**TASK BRIEF**
Starting at the first line and ending at the last, repeat the material word for word.
-- -- --
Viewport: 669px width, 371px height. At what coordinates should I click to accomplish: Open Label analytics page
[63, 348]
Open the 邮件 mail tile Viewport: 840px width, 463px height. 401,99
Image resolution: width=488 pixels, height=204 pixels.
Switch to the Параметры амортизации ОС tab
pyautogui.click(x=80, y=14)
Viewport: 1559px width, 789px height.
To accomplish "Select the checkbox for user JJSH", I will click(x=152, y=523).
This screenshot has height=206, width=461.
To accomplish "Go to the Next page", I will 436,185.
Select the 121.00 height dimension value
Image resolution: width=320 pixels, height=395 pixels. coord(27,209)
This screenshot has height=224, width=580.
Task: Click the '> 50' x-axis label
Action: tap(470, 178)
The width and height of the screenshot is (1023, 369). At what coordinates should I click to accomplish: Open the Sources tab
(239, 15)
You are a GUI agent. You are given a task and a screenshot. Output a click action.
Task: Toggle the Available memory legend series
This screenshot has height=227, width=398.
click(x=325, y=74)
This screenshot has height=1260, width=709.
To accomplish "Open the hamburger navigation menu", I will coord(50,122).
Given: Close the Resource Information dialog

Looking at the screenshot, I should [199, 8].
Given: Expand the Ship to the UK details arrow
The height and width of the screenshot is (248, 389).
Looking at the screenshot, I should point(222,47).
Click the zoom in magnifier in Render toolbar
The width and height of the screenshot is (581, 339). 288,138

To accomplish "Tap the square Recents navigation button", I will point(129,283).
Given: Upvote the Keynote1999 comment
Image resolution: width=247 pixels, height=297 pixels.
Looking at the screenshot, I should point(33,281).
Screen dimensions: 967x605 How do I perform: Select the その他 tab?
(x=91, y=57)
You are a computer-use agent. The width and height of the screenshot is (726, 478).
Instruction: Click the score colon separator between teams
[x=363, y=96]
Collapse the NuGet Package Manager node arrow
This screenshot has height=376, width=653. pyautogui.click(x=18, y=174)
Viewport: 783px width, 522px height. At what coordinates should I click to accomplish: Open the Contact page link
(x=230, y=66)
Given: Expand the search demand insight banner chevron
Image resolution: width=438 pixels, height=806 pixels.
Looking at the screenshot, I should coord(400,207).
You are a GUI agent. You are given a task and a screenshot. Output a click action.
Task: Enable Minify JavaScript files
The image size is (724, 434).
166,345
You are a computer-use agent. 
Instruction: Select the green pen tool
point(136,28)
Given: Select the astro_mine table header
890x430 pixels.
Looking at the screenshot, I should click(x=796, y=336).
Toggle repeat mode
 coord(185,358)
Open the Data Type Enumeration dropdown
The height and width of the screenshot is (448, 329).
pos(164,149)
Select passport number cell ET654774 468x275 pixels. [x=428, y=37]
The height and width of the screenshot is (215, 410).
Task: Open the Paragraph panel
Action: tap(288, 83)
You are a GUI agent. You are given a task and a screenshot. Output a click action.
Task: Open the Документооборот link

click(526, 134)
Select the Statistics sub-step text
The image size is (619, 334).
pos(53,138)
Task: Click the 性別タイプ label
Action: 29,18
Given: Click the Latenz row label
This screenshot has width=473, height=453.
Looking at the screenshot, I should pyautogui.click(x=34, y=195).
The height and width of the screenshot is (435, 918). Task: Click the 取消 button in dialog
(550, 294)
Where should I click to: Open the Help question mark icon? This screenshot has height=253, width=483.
-- -- --
**TASK RESULT**
Viewport: 669px width, 371px height. At what coordinates should I click to accomplish: Open Label analytics page
[63, 348]
Open the 邮件 mail tile Viewport: 840px width, 463px height. 401,99
Image resolution: width=488 pixels, height=204 pixels.
Switch to the Параметры амортизации ОС tab
pyautogui.click(x=80, y=14)
Viewport: 1559px width, 789px height.
To accomplish "Select the checkbox for user JJSH", I will click(x=152, y=523).
This screenshot has height=206, width=461.
To accomplish "Go to the Next page", I will 436,185.
Select the 121.00 height dimension value
Image resolution: width=320 pixels, height=395 pixels. coord(27,209)
This screenshot has height=224, width=580.
Task: Click the '> 50' x-axis label
Action: tap(470, 178)
The width and height of the screenshot is (1023, 369). At what coordinates should I click to accomplish: Open the Sources tab
(239, 15)
You are a GUI agent. You are given a task and a screenshot. Output a click action.
Task: Toggle the Available memory legend series
This screenshot has height=227, width=398.
click(x=325, y=74)
This screenshot has height=1260, width=709.
To accomplish "Open the hamburger navigation menu", I will coord(50,122).
Given: Close the Resource Information dialog

Looking at the screenshot, I should [199, 8].
Given: Expand the Ship to the UK details arrow
The height and width of the screenshot is (248, 389).
Looking at the screenshot, I should point(222,47).
Click the zoom in magnifier in Render toolbar
The width and height of the screenshot is (581, 339). 288,138

To accomplish "Tap the square Recents navigation button", I will point(129,283).
Given: Upvote the Keynote1999 comment
Image resolution: width=247 pixels, height=297 pixels.
Looking at the screenshot, I should point(33,281).
Screen dimensions: 967x605 How do I perform: Select the その他 tab?
(x=91, y=57)
You are a computer-use agent. The width and height of the screenshot is (726, 478).
Instruction: Click the score colon separator between teams
[x=363, y=96]
Collapse the NuGet Package Manager node arrow
This screenshot has height=376, width=653. pyautogui.click(x=18, y=174)
Viewport: 783px width, 522px height. At what coordinates should I click to accomplish: Open the Contact page link
(x=230, y=66)
Given: Expand the search demand insight banner chevron
Image resolution: width=438 pixels, height=806 pixels.
Looking at the screenshot, I should coord(400,207).
You are a GUI agent. You are given a task and a screenshot. Output a click action.
Task: Enable Minify JavaScript files
The image size is (724, 434).
166,345
You are a computer-use agent. 
Instruction: Select the green pen tool
point(136,28)
Given: Select the astro_mine table header
890x430 pixels.
Looking at the screenshot, I should click(x=796, y=336).
Toggle repeat mode
 coord(185,358)
Open the Data Type Enumeration dropdown
The height and width of the screenshot is (448, 329).
pos(164,149)
Select passport number cell ET654774 468x275 pixels. [x=428, y=37]
The height and width of the screenshot is (215, 410).
Task: Open the Paragraph panel
Action: tap(288, 83)
You are a GUI agent. You are given a task and a screenshot. Output a click action.
Task: Open the Документооборот link

click(526, 134)
Select the Statistics sub-step text
The image size is (619, 334).
pos(53,138)
Task: Click the 性別タイプ label
Action: 29,18
Given: Click the Latenz row label
This screenshot has width=473, height=453.
Looking at the screenshot, I should pyautogui.click(x=34, y=195).
The height and width of the screenshot is (435, 918). Task: Click the 取消 button in dialog
(550, 294)
Where should I click to: Open the Help question mark icon? This screenshot has height=253, width=483.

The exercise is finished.